Jito tip floor and the bundle approach
For latency-critical work, the model flips. You're not bidding for inclusion — you're bidding for ordering and atomicity. Jito bundles let you guarantee a sequence of transactions land in order within one block, or none of them do. The tip is your bid for that atomicity:
import { SystemProgram } from "@solana/web3.js"
const JITO_TIP_ACCOUNTS = [
"96gYZGLnJYVFmbjzopPSU6QiEV5fGqZNyN9nmNhvrZU5",
"HFqU5x63VTqvQss8hp11i4wVV8bD44PvwucfZ2bU7gRe",
// ...8 total, pick randomly per tx for load balancing
]
const tipIx = SystemProgram.transfer({
fromPubkey: payer.publicKey,
toPubkey: new PublicKey(JITO_TIP_ACCOUNTS[Math.floor(Math.random() * 8)]),
lamports: 100_000, // 0.0001 SOL — adjust based on current floor
})
// Tip is just another instruction. Bundle: [yourTx1, yourTx2, tipTx]
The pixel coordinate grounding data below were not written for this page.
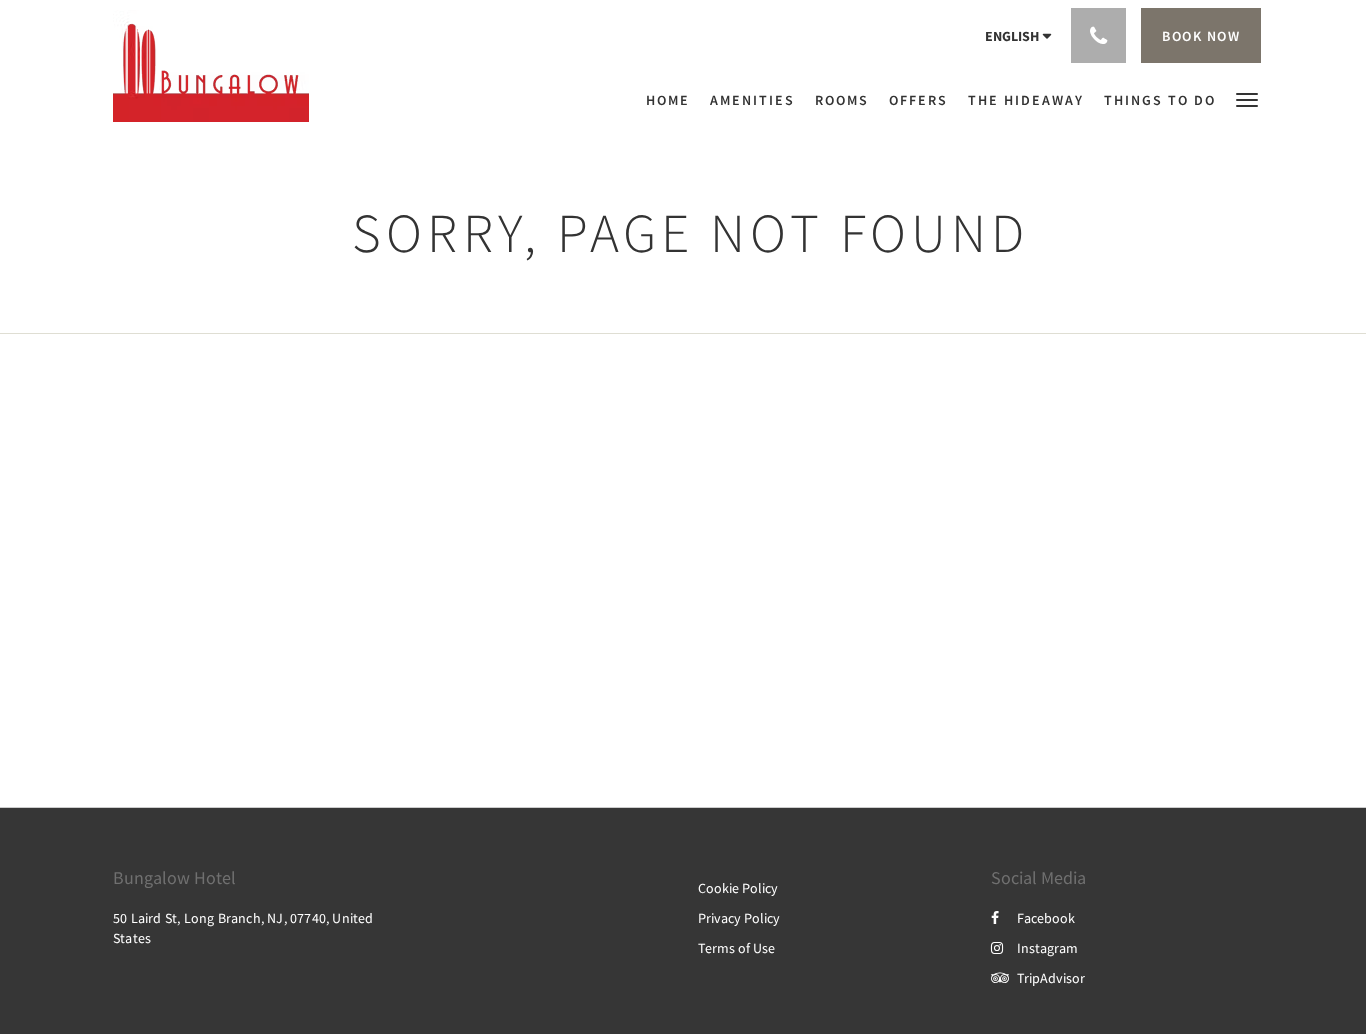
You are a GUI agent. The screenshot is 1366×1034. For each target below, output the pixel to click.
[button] (1247, 98)
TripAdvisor (1051, 978)
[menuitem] (673, 100)
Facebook (1046, 918)
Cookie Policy (738, 888)
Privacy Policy (739, 918)
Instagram (1047, 948)
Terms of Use (736, 948)
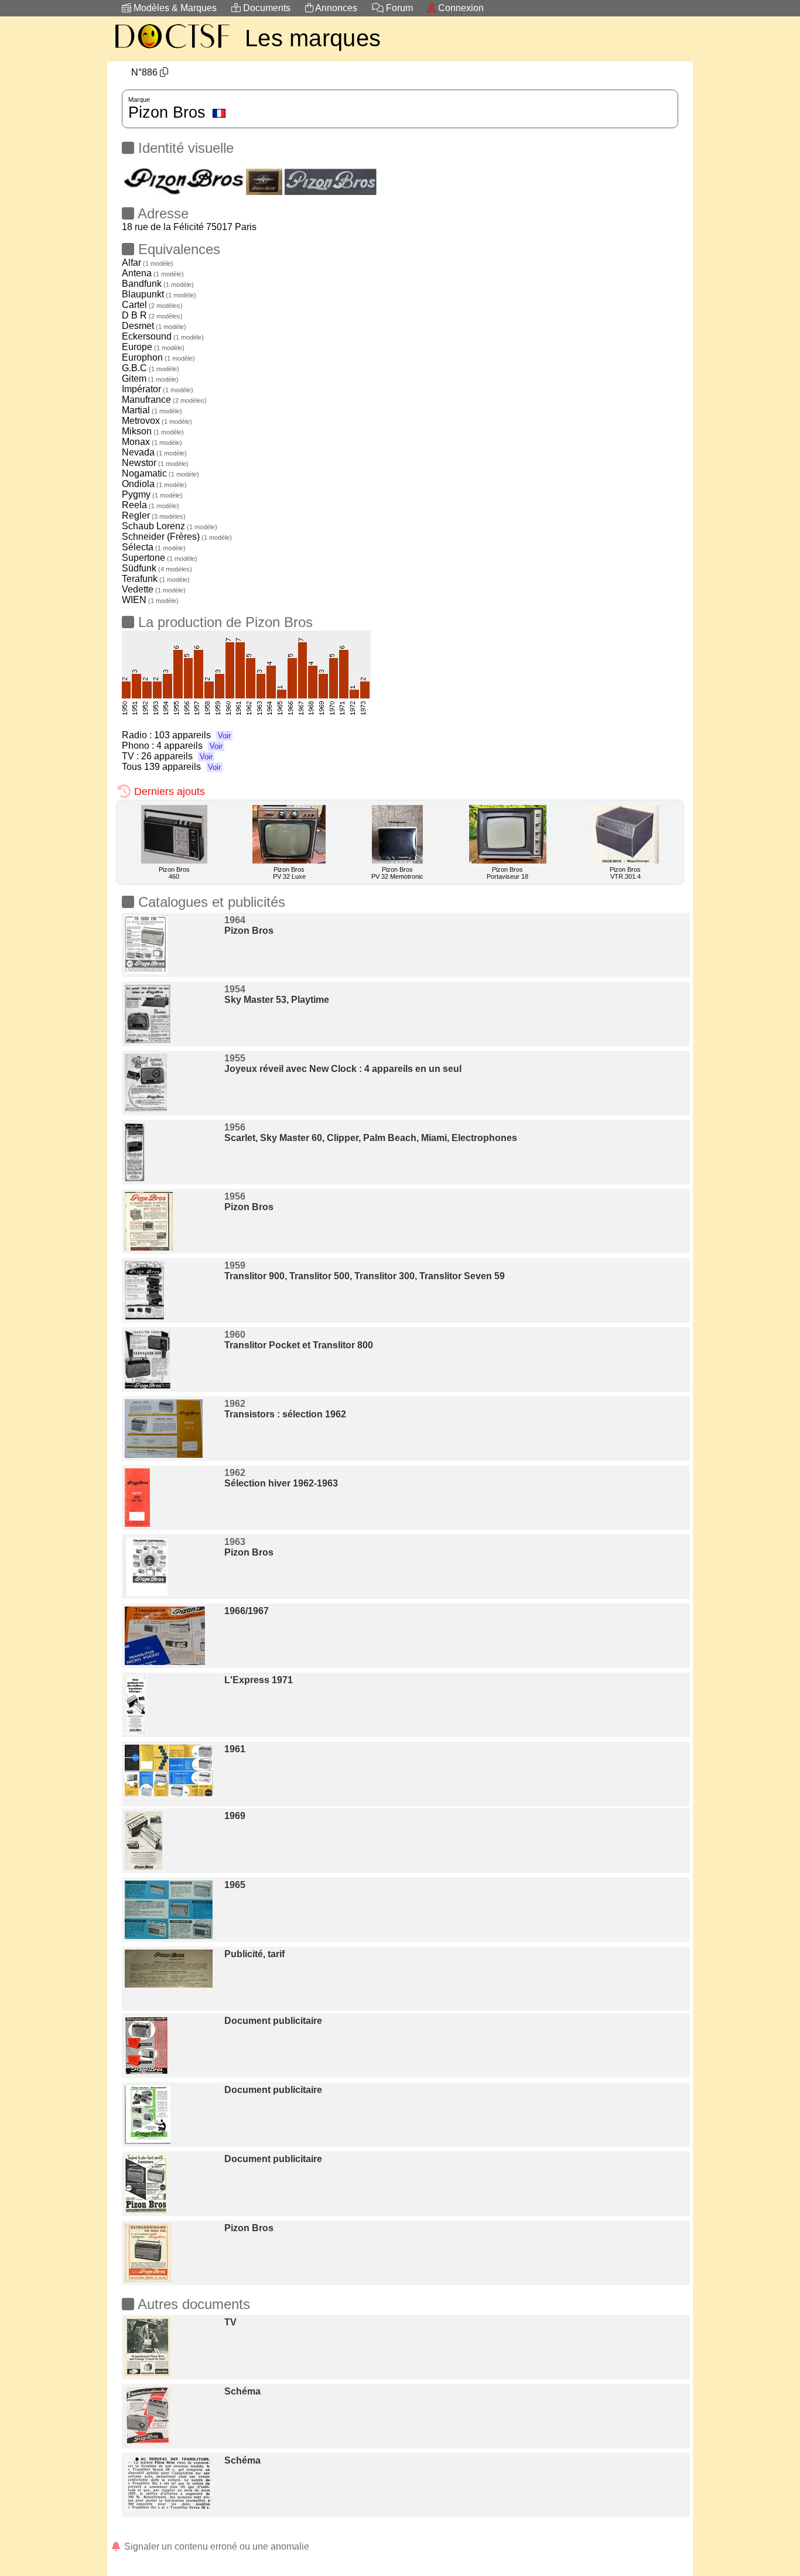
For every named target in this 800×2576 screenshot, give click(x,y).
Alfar (147, 263)
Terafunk (156, 579)
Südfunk (157, 568)
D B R (152, 315)
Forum (398, 8)
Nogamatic (160, 473)
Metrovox (157, 421)
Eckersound (163, 336)
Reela (150, 505)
// Submit via sendBundle to a Block Engine endpoint:
// https://mainnet.block-engine.jito.wtf/api/v1/bundlesTip floor varies — the Jito tip stream usually publishes p50, p75, p95 percentiles. For most non-MEV work, p75 is enough. For competitive arb, p99.
Common mistakes
- Static CU price. If you wrote "10_000 micro-lamports" into a constant six months ago, you're either paying way too much or your transactions silently fail during congestion.
- Tipping Jito without bundling. A standalone transaction with a transfer to a Jito tip account doesn't confer any priority unless it's submitted as a bundle to a Block Engine endpoint.
- Not setting CU limit. You're paying for 1.4M CUs (the per-tx max) when you only need 200k. The CU price you set is multiplied by allocated, not used.
- Trusting a single RPC's fee estimate as gospel. Different providers see different mempools. Take the max of two providers if you really need to land.
References
The short version: CU price for normal traffic, Jito bundles when you need atomicity or ordering, both when you're fighting for a scarce slot. Whichever you pick, query the live estimate per transaction.